- **Exercise objective**:
Write out, word for word, the part of the vaccine post below that starts at "Oscar received his" and ends at "and against vaccines.".

Vax Pax

Oscar received his first vaccination yesterday, the DTaP, or Diphtheria/Tetanus/Pertussis vaccine.  His mommy and daddy cried more than he did.  This was one of the hardest things I’ve done, which may sound a little melodramatic, but if you are a new parent you know there is an onslaught of information out there both for and against vaccines.

Flagstaff is a community that is as anti vaccine as it is pro home birth.  Just as I thought I would give birth at home, I also thought I would forgo or at least delay vaccinating my child.  How things change!  Before having my son vaccinated, I was terrified of vaccines and their terrible side effects (not just fever and swelling, but also seizures and death).  I became convinced that there was a link between vaccines and autism, as well as a link between vaccines and SIDS.  I am still not convinced that both of these are not true.  Also, the current vaccine schedule is VERY aggressive, consisting of 38 shots against 15 diseases before kindergarten, compared with 11 shots against 8 diseases 15 years ago.

The night before Oscar’s eight-week pediatrician appointment, during which time he was due for seven shots, I read this blog entry about vaccines.  I also read an article about vaccines in U.S. News and World Report that takes a balanced view of vaccines, advocating for the safety and effectiveness of certain vaccines while still questioning the current vaccine schedule and the link between autism and vaccines.  The magazine offers up an alternate vaccine schedule, which still seems too aggressive to me, so I decided to talk to our pediatrician about it.

- **Supplied material**:
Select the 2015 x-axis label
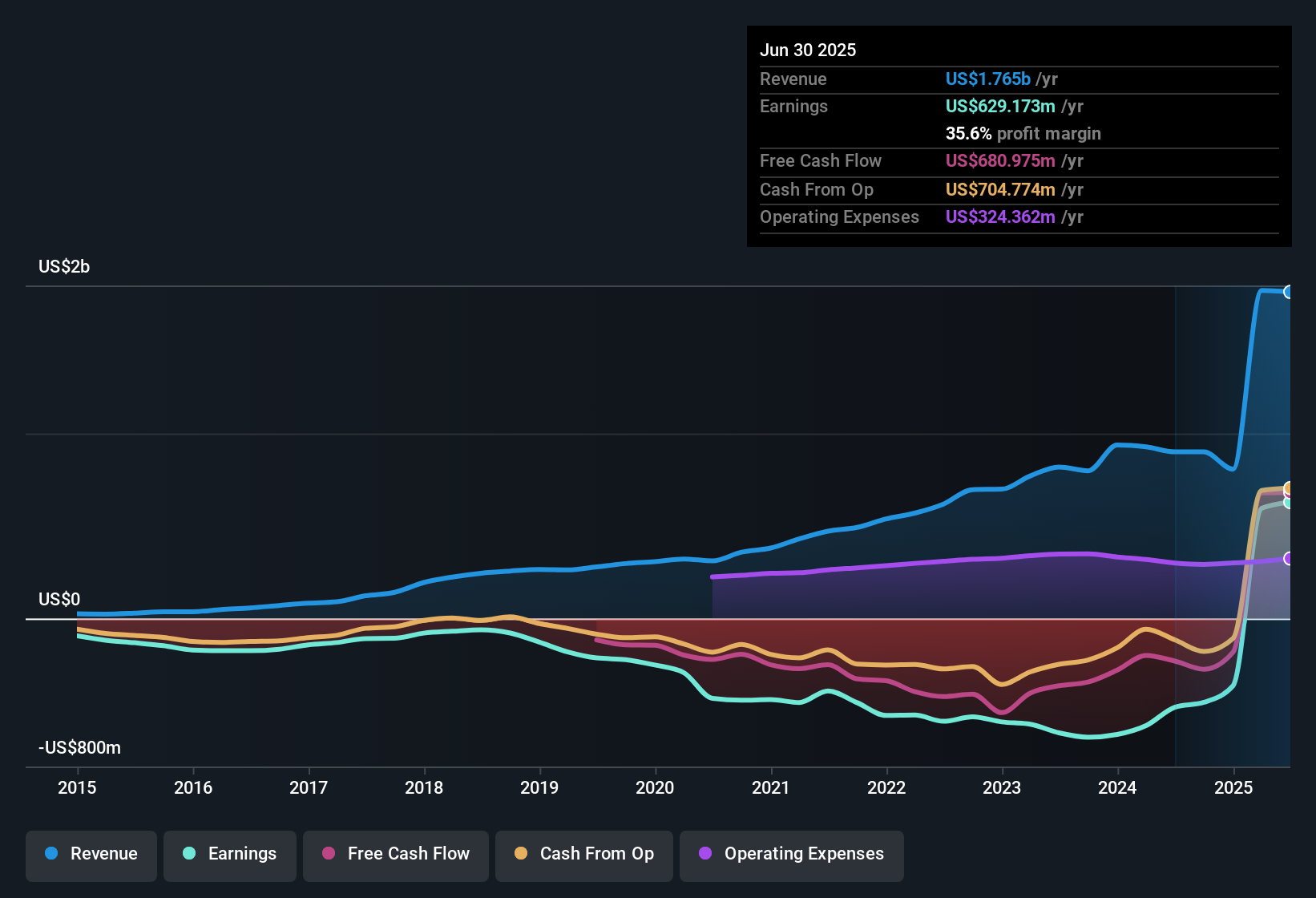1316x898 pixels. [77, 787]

==

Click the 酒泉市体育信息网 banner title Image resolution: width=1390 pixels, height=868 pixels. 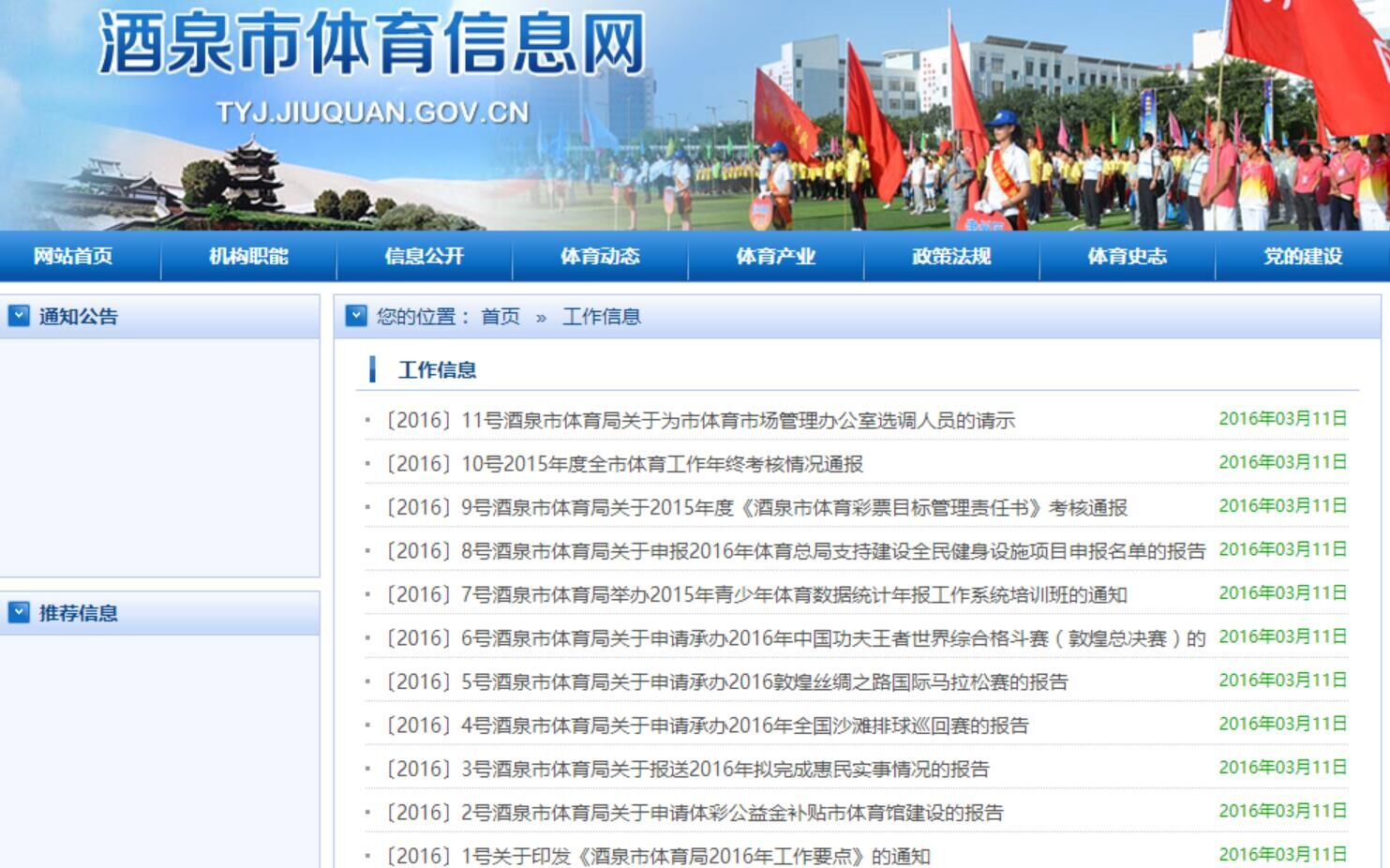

- **Written answer**:
Oscar received his first vaccination yesterday, the DTaP, or Diphtheria/Tetanus/Pertussis vaccine.  His mommy and daddy cried more than he did.  This was one of the hardest things I’ve done, which may sound a little melodramatic, but if you are a new parent you know there is an onslaught of information out there both for and against vaccines.